Outcome of traumatic brain injury (TBI) is impaired by hyperglycemia, hypotension, and glutamate, and improved by insulin. Insulin reduces glutamate concentration, making it uncertain whether its beneficial effect accrues from euglycemia. Glucagon decreases CNS glutamate, lessens neuronal cell injury, and improves neurological scores in mice after TBI. In vitro, glucagon limits NMDA-mediated excitotoxicity by increasing cAMP and protein kinase A (PKA). NMDA receptor activation couples cerebral blood flow (CBF) to metabolism.
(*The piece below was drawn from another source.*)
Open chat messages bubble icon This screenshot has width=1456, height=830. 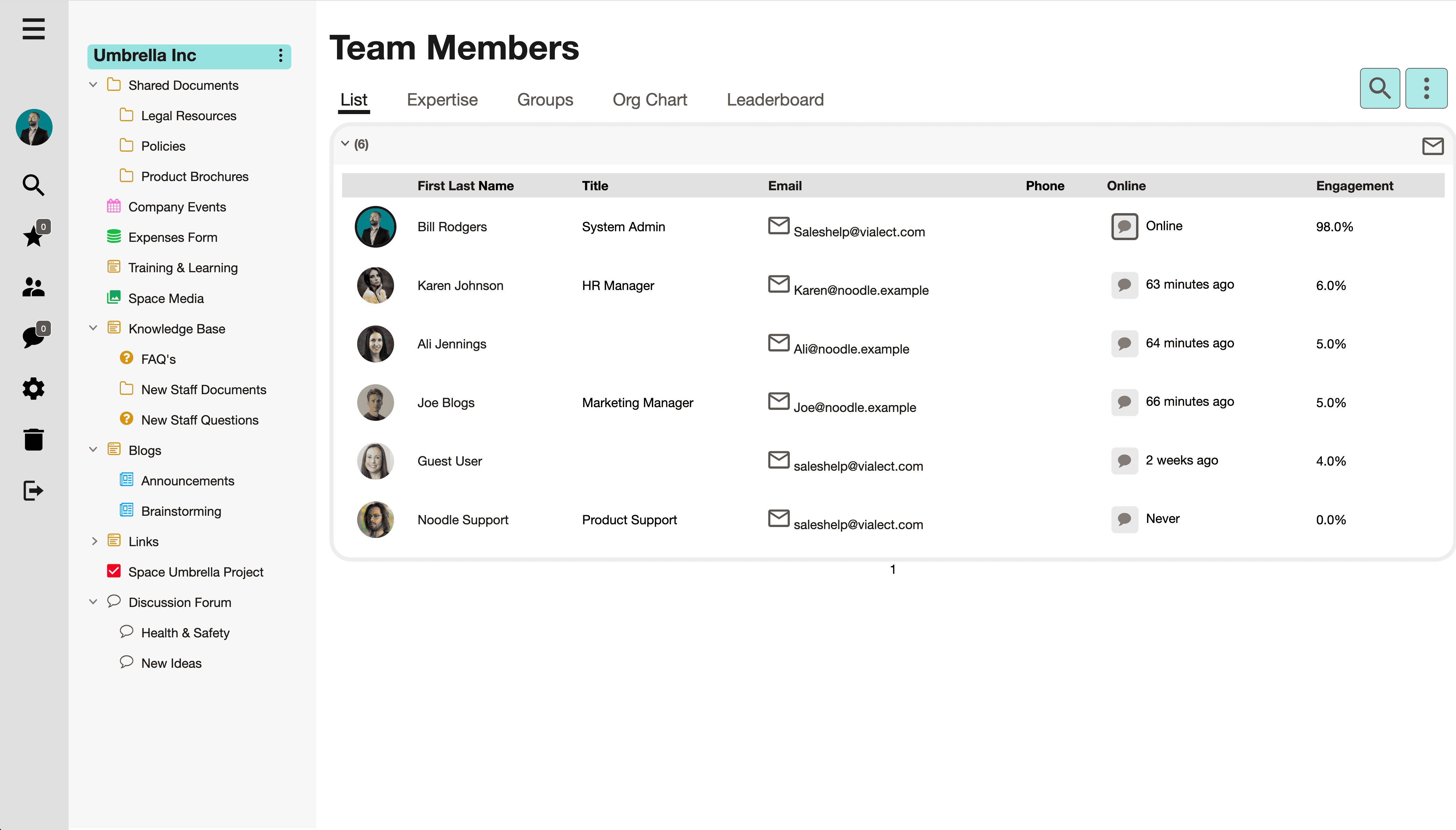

Dilation induced by NMDA is impaired after fluid percussion brain injury (FPI) due to upregulation of endogenous tPA, which further disturbs cerebral autoregulation during hypotension after fluid percussion injury (FPI). We hypothesized that glucagon prevents impaired NMDA receptor-mediated dilation after FPI by upregulating cAMP, which decreases release of tPA. NMDA-induced pial artery dilation (PAD) was reversed to vasoconstriction after FPI. Glucagon 30 min before or 30 min after FPI blocked NMDA-mediated vasoconstriction and restored the response to vasodilation. PAD during hypotension was blunted after FPI, but protected by glucagon. Glucagon prevented FPI-induced reductions in CSF cAMP, yielding a net increase in cAMP, and blocked FPI-induced elevation of CSF tPA. Co-administration of the PKA antagonist Rp 8Br cAMPs prevented glucagon-mediated preservation of NMDA-mediated dilation after FPI. The pKA agonist Sp 8Br cAMPs prevented impairment of NMDA-induced dilation. These data indicate that glucagon protects against impaired cerebrovasodilation by upregulating cAMP, which decreases release of tPA, suggesting that it may provide neuroprotection when given after TBI, or prior to certain neurosurgical or cardiac interventions in which the incidence of perioperative ischemia is high.